Application profiling

PingDirectory provides the ability to filter the data written to access logs based on connection criteria (see the appendix for a configuration example). This provides us with a mechanism to create a custom access log that only contains operations performed by specific accounts.

This can be used with new or existing applications to collect data about how the application behaves. The bin/summarize-access-log utility can be used against this application-specific log file to generate an overview of the types of searches that are run by the application, index utilization, errors, and an operation response time histogram.

Having this information documented provides a useful comparison if the application begins to experience production issues and can greatly simplify troubleshooting.

Schema modification

The ability to extend the schema should not be delegated to any groups outside of the directory administrators.
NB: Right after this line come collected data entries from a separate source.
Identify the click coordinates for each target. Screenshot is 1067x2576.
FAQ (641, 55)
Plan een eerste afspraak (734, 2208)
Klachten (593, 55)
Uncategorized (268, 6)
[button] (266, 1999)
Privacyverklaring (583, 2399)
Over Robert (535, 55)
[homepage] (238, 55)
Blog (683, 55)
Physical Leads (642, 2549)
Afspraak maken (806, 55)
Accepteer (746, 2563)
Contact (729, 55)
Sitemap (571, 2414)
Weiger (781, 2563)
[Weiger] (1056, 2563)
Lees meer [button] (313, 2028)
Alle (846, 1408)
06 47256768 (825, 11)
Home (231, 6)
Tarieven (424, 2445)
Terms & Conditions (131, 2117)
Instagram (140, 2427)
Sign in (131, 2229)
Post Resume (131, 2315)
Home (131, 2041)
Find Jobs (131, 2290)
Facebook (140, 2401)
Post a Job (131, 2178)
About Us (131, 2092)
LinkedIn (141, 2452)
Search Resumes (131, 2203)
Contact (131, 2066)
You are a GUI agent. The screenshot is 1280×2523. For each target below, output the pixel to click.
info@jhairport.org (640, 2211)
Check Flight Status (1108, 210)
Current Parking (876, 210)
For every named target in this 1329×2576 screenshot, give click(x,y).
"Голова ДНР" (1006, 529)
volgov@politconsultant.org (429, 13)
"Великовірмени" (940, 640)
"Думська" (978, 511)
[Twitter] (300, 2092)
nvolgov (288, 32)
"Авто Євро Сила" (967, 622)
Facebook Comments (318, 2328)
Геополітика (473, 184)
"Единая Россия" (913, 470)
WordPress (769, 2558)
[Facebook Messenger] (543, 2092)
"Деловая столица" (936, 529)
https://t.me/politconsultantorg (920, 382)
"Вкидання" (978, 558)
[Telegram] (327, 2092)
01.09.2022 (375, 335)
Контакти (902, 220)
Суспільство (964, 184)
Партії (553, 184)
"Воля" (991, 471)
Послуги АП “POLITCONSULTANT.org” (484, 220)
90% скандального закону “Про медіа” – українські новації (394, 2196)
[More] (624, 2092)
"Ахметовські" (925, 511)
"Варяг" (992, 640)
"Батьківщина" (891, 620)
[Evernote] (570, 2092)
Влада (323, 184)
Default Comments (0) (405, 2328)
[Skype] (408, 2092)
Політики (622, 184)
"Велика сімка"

If an application area needs to extend the schema they will need to document their requirements. Their documentation should include:

  • Attribute names
  • objectclass definitions
  • Single or multi-valued
  • Attribute syntaxes
  • Attribute indexing requirements
  • Who owns the data in the attribute
  • How the data is stored in the system of record (if the directory will not be the system of record)

The application area might need some help and guidance to answer these questions.

Before extending the schema, the data owners associated with this new data should be contacted and their approval granted and documented.

JSON attributes

If an application's data storage requirements cannot easily be met by a defined, structured schema (for example, largely non-homogeneous data), consider creating application specific JSON attributes for the application.

Because JSON attributes can contain any JSON-formatted set of data, they're an ideal candidate for storing complex data and relationships that cannot be easily defined or stored in a traditional hierarchical data model.

Because there could be little enforcement as to what gets populated, care should be taken with JSON attributes, and their usage should be reviewed on an annual basis.

Optionally, you can place restrictions on JSON attributes to restrict things such as allowable keys, must and may keys, and syntaxes. See the PingDirectory Administration Guide for details on how to implement JSON restrictions and JSON key indexing.